**Task item**
The line containing "Given: Go up one level in 桌面壁纸 window" marks where to begin; quote it and every line after it through the end of the data, exactly as written.

[Stored data]
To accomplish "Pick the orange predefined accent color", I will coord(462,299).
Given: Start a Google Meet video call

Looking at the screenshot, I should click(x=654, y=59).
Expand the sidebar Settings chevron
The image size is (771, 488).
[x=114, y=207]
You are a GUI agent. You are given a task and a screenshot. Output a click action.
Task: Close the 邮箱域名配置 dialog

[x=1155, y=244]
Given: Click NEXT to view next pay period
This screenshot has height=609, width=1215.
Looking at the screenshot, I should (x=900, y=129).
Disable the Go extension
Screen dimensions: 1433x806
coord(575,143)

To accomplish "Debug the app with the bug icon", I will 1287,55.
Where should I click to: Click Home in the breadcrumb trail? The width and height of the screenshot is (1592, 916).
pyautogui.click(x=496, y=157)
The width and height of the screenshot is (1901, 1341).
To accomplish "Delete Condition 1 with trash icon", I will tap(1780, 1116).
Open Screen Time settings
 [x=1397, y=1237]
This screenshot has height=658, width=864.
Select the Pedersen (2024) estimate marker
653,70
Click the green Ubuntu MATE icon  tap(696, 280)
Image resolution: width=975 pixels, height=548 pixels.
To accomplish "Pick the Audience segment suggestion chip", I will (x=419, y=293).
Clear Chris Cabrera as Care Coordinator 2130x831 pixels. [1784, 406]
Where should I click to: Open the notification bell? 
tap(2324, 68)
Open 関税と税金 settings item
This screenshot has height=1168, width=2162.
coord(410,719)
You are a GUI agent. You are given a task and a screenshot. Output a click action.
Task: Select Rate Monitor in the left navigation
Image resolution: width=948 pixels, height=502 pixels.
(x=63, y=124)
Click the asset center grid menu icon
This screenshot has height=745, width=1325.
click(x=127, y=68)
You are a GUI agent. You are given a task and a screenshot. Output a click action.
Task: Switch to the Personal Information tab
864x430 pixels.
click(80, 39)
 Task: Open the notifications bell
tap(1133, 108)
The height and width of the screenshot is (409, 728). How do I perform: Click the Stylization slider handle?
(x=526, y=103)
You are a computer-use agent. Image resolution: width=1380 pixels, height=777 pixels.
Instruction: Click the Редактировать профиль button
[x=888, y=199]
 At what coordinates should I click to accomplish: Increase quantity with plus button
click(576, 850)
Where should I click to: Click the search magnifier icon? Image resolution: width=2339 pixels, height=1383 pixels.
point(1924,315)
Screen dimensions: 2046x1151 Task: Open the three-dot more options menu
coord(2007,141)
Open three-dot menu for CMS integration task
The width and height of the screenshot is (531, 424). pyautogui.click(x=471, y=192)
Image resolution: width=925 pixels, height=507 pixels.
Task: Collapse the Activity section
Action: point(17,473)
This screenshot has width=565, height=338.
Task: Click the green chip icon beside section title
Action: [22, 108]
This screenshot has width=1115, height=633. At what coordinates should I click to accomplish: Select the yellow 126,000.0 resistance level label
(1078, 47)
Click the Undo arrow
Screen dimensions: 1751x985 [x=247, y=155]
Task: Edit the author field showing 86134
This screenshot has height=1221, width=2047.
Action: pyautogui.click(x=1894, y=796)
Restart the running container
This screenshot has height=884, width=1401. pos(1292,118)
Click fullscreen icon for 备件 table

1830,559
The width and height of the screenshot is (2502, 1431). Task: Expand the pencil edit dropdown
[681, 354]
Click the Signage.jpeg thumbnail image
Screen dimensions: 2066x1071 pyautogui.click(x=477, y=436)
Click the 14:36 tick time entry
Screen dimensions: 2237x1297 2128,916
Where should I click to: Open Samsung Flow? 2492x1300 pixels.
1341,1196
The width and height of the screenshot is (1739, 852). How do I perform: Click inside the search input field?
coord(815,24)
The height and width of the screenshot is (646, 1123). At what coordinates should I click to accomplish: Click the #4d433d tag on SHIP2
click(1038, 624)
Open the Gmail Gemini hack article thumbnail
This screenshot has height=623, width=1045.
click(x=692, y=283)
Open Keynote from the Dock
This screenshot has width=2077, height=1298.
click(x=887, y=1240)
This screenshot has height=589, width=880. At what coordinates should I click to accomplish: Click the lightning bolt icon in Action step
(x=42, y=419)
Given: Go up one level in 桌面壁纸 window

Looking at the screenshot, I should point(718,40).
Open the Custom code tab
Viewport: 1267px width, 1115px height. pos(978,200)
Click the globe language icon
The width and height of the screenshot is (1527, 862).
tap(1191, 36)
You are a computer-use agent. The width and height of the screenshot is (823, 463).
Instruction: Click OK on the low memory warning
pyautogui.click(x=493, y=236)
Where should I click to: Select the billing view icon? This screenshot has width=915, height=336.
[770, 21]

**Written answer**
Given: Go up one level in 桌面壁纸 window

Looking at the screenshot, I should point(718,40).
Open the Custom code tab
Viewport: 1267px width, 1115px height. pos(978,200)
Click the globe language icon
The width and height of the screenshot is (1527, 862).
tap(1191, 36)
You are a computer-use agent. The width and height of the screenshot is (823, 463).
Instruction: Click OK on the low memory warning
pyautogui.click(x=493, y=236)
Where should I click to: Select the billing view icon? This screenshot has width=915, height=336.
[770, 21]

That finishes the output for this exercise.